Source/residence has been the elephant in the room in the debate over international tax rules in recent years, as we saw when it was dropped from the BEPS process at an early stage, only to re-emerge in the context of digital taxation. Countries conducting ‘spillover analysis’ or otherwise analysing their treaty networks need to take this into account.

The second message is that there’s a great deal of variety within and between countries’ treaty networks. There’s loads of variation within each EU Member’s treaties, and between the average values for EU members. The same is true when drilling down to individual provisions. So there is plenty of potential to ‘level up’ based on precedent


The report echoes the European Parliament in arguing that, if the EU wants to be a leader on policy coherence for development, Member States need to level up the source taxing rights across the different provisions of their treaties with developing countries. Simply saying that on balance their treaties are no worse than anyone else’s – a point the report questions when looking at the EU as a whole – is not enough. The four summary recommendations are for Member States to:

  1. Conduct spillover analyses incorporating reviews of their double taxation treaties, based on the principle of policy coherence for development and taking into account guidance from the European Commission and other bodies.
  2. Undertake a rolling plan of renegotiations with a focus on progressively increasing the source taxation rights permitted by EU members’ treaties.
  3. Reconsider their opposition to a stronger UN tax committee, as the Parliament has previously requested.
  4. Formulate and publish an EU Model Tax Convention for Development Policy Coherence, setting out source-based provisions that EU member states are willing to offer to developing countries as a starting point for negotiations, not in return for sacrifices on their part.

The Colombia UK tax treaty: 80 years in the making

Hearson, M, 2017. The UK-Colombia Tax Treaty: 80 Years in the Making. British Tax Review (4):375-384.

Today at 2.30pm, the UK parliament’s Third Delegated Legislation Committee will debate tax treaties with Lesotho and Colombia. It will be interesting to see how much debate really takes place, a matter on which I’ve commented before once or twice.

The hearing gives me a chance to plug my article in the British Tax Review last year [pdf], which traced the UK’s attempts to obtain a tax treaty with Colombia over 80 years. Its overtures were frequently rejected, at first because Colombia was not interested in tax treaties, then because it was bound by the terms of the Andean pact, and finally because it could not agree on terms with the UK, especially over technical service fees, an area where the UK position has changed. Since the article was published I had the chance to speak with a Colombian tax official, who told me that Colombia’s change of heart on technical service fees is a change of view about tax policy, rather than a concession forced by OECD membership, as I speculated in the article.
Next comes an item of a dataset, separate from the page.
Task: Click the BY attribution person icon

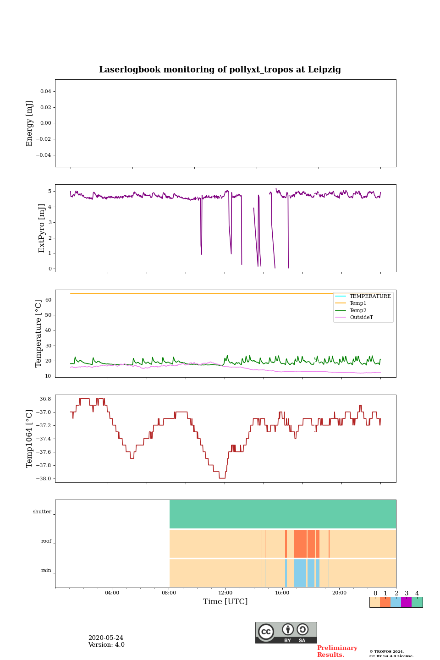Action: 288,630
Of course, the two developments might not be totally independent.

Here is how the article concludes:

The demands of OECD membership, combined with the unusually liberal use of MFN clauses during an era of less-than-strategic negotiation, seem to have backed a country once insistent on a “red line” over technical service fees, and before that sceptical of accepting the limitations on its taxing rights that come with a tax treaty, into a corner. Having been constrained in its negotiating position by the pro-source taxation stance of the Andean community, Colombia now finds itself pulled in the other direction by the OECD. Is this further proof that the world is moving inexorably towards an OECD-type tax system? The gradual but steady expansion of the OECD, given a fillip most recently by the announcement that Brazil would begin accession talks, might lead us to such a conclusion. In contrast, however, the continued expansion in the use of the technical service fees Article by developing countries, together with its imminent introduction into the UN Model Treaty, point towards a growing divide between states on this topic.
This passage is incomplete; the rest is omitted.